In hindsight, Bruce Bochy retiring in 2019 could not have been more perfect. Sure, it felt a tiny bit awkward, as we all wondered whether he was retiring by choice, retiring to be a company man, or getting fired in style.
But it was perfect. The Giants outperformed expectations, and had a mildly competitive season. Madison Bumgarner was there. And the skipper got to tip his cap to the home fans in a ceremony with nearly every memorable Giant from the last 13 years.
Can you imagine if Bochy had tried to stick around for a year or two? What if the final year in his Hall of Fame career was in front of an empty stadium, with players he wasn’t allowed to high five? What if he didn’t get to double-shift because there are no pitchers batting? What if he had to fly up from San Diego for some random August, 2022 game, just to get to hug Tim Lincecum and have a proper retirement ceremony while Bumgarner tips his cap from the opposing dugout?
No, that wouldn’t be right at all. Short of a miraculous World Series appearance, Bochy could not have ended his Giants career in more style than he did.
And yet I find myself wishing he was here. Despite the emptiness of the fanless stadiums. Despite the fact that it’s set to be the least romantic season in baseball history. Despite the new rule where relievers must face a minimum of three batters (unless the inning ends), which is antithetical to the Bruce Bochy School of Managing.
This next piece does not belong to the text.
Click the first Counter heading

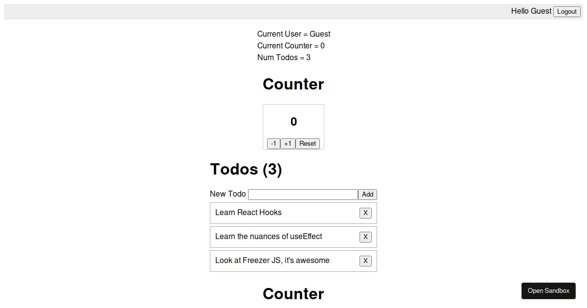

Bochy was the king of squeezing every last drop of productivity out of weirdness. You can bicker about whether he was overrated, and whether his legacy is unfairly propped up by three championships that the Giants had no business winning. But that doesn’t change the fact that he was at the helm of three championships that the Giants had no business winning. That he led a squad that self-identified as being full of misfits and outcasts and weirdos in a sport that embraces breaks from the norm about as well as Wonder bread does.
If there’s ever been a season where that’s needed, it’s 2020.
Most people can agree that Bochy’s largest tactical strength is his bullpen management. And now we’re facing a 60-game season of bullpen management. The notion of starting pitching is halfway out the window. The Giants will have games — lots of games — where they effectively don’t have a starting pitcher at all. And when they do, that pitcher will be pulled an inning or two sooner than in other years.
On top of that, teams get to start the season with 30 players on the active roster, which will eventually dwindle to 28, and then to 26. Many of those players will be pitchers. So many of those players will be pitchers, especially since there will be a universal designated hitter.
Matt Blake says Yankees might take 15-18 pitchers to start season. All healthy coming into camp. Initial thought is 5-man rotation, but bullpen days and openers are options. Hoping to build starters up to 4-6 innings by end of camp.— Sweeny Murti (@YankeesWFAN) July 2, 2020
My goodness. Can you imagine Bruce Bochy with no set starter and 12 bullpen arms to mess around with? Even with the three-batter minimum, you know he’d get funky and find new ways to piss off Rob Manfred.
I’m glad Bochy got a retirement tour. I’m glad he got to hug Lincecum while the crowd cheered as loudly as they did when Travis Ishikawa walked it off in 2014. I’m glad the Giants get to drive the first lap of their new car, and move in their new direction towards their future.
But I sure wish Bochy was here to try his hand at this season.